Exercise brief:
Convert the rows into a numbered list, beginning at the line that has "The image size is (1353, 708)." and stopping after the line that has "click(1142, 950)". Include both of those lines, drop any blank lines, and list nothing outside that range.

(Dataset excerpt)
****************************************

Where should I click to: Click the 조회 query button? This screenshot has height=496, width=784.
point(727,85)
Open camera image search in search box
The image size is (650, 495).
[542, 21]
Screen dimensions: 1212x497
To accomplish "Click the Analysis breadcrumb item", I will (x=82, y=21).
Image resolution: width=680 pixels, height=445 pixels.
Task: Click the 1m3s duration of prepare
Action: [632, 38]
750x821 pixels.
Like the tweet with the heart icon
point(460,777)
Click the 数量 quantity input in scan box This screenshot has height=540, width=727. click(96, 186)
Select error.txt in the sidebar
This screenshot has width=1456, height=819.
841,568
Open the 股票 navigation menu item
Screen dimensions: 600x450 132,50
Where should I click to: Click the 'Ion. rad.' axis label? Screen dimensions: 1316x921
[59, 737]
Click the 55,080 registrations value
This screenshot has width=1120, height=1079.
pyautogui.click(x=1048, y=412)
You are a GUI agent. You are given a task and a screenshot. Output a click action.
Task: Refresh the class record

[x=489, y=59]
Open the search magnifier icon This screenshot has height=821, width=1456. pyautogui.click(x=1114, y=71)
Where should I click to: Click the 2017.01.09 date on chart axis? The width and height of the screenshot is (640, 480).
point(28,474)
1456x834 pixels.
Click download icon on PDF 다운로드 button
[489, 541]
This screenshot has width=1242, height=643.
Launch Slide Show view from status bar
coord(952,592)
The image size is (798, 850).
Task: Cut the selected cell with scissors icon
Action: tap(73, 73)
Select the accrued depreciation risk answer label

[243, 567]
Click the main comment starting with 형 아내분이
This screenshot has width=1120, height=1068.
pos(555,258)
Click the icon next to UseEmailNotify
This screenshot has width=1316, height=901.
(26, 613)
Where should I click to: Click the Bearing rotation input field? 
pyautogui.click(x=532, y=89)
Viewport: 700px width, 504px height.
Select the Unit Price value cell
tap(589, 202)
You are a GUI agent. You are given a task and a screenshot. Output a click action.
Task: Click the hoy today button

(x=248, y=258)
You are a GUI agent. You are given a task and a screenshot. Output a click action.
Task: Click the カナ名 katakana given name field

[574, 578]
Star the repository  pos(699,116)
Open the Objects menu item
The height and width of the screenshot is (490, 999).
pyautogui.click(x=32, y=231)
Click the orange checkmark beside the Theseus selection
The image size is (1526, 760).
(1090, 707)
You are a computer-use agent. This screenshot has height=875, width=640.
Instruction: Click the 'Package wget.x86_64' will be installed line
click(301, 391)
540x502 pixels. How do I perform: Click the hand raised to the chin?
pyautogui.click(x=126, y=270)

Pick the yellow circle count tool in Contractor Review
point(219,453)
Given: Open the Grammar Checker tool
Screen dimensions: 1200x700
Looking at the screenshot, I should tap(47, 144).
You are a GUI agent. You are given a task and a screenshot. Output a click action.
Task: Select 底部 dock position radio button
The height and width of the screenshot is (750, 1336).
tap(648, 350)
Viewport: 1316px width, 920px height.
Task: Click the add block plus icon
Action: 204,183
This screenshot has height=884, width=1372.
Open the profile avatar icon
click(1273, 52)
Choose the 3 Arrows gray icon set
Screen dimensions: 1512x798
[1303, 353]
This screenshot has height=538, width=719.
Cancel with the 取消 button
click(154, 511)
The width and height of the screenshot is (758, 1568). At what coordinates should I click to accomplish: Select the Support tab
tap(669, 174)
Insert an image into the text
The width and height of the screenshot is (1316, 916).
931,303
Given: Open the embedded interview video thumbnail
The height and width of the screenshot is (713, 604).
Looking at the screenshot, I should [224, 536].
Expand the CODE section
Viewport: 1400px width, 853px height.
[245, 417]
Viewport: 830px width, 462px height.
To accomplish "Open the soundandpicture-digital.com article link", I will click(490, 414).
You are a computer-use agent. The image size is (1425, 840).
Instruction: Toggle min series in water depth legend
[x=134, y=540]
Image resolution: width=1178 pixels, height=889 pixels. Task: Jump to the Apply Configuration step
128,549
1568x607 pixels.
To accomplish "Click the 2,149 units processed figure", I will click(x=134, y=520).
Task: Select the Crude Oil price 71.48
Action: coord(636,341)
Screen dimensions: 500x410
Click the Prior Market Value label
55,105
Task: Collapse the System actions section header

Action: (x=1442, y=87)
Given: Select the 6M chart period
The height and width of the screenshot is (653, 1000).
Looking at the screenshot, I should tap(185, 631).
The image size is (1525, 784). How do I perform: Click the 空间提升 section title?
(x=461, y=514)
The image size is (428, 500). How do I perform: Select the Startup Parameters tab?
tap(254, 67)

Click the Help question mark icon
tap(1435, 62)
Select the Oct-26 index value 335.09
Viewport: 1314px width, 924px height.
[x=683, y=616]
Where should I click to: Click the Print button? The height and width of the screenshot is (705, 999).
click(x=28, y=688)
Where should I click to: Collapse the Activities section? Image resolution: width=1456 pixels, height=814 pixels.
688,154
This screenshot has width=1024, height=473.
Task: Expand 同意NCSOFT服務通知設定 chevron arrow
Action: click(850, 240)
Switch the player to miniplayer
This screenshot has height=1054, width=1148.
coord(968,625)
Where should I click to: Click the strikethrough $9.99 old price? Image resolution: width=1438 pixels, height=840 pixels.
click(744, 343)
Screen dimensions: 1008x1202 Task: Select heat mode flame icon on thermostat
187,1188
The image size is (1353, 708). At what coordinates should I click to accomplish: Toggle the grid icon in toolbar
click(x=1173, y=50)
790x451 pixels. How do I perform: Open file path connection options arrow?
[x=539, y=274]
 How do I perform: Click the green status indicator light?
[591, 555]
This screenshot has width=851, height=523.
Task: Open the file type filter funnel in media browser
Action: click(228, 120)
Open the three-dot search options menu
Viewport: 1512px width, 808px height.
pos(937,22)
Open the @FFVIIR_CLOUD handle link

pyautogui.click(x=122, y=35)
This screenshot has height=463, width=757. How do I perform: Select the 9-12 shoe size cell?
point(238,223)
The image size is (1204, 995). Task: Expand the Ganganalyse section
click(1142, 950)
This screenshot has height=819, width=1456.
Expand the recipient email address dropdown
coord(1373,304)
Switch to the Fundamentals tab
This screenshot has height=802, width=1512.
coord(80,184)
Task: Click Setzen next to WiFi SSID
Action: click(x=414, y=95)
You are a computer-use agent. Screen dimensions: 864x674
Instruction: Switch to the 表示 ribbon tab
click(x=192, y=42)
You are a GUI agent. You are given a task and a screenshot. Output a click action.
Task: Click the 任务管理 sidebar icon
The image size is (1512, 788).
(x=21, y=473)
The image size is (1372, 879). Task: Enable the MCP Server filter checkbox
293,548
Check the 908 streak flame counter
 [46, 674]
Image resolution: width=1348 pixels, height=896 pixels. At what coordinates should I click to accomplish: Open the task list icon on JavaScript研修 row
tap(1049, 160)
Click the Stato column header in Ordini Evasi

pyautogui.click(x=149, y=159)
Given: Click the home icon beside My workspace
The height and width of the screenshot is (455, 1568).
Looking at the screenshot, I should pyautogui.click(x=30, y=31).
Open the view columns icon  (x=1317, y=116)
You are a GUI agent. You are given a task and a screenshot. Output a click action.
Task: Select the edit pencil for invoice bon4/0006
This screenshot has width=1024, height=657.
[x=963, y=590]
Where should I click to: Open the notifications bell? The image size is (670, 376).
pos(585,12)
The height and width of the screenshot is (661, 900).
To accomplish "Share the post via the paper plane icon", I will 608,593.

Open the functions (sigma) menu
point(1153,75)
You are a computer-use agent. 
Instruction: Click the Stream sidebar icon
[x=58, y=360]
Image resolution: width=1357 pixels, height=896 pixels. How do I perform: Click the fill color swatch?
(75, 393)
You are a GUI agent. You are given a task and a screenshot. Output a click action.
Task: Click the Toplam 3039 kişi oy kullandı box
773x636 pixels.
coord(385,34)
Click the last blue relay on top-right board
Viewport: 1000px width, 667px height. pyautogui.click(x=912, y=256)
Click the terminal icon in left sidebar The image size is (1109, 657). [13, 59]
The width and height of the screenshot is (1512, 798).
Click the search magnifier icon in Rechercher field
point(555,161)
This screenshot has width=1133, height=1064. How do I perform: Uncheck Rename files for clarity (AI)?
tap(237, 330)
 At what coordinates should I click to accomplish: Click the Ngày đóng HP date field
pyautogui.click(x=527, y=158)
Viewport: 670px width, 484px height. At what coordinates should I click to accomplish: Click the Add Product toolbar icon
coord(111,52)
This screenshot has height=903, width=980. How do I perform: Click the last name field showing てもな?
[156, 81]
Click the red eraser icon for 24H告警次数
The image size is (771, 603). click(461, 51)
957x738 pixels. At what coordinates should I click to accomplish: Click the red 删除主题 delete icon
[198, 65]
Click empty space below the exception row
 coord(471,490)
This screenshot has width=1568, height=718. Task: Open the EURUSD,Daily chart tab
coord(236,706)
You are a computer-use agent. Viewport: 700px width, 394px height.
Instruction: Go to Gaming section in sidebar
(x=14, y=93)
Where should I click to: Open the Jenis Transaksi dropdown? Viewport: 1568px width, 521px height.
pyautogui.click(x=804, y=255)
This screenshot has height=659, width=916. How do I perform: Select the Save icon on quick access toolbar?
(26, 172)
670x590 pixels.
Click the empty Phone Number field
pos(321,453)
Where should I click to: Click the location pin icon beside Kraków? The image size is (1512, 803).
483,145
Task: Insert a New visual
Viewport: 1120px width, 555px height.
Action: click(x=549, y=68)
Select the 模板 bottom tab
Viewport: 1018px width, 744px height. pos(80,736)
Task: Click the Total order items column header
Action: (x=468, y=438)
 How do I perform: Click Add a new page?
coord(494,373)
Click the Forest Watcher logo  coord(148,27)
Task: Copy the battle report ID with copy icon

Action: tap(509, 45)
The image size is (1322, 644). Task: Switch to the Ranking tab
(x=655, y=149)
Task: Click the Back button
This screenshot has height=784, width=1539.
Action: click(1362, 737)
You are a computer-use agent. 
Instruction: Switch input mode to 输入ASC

****************************************

The completed task:
1. The image size is (1353, 708). At what coordinates should I click to accomplish: Toggle the grid icon in toolbar
2. click(x=1173, y=50)
3. 790x451 pixels. How do I perform: Open file path connection options arrow?
4. [x=539, y=274]
5.  How do I perform: Click the green status indicator light?
6. [591, 555]
7. This screenshot has width=851, height=523.
8. Task: Open the file type filter funnel in media browser
9. Action: click(228, 120)
10. Open the three-dot search options menu
11. Viewport: 1512px width, 808px height.
12. pos(937,22)
13. Open the @FFVIIR_CLOUD handle link
14. pyautogui.click(x=122, y=35)
15. This screenshot has height=463, width=757. How do I perform: Select the 9-12 shoe size cell?
16. point(238,223)
17. The image size is (1204, 995). Task: Expand the Ganganalyse section
18. click(1142, 950)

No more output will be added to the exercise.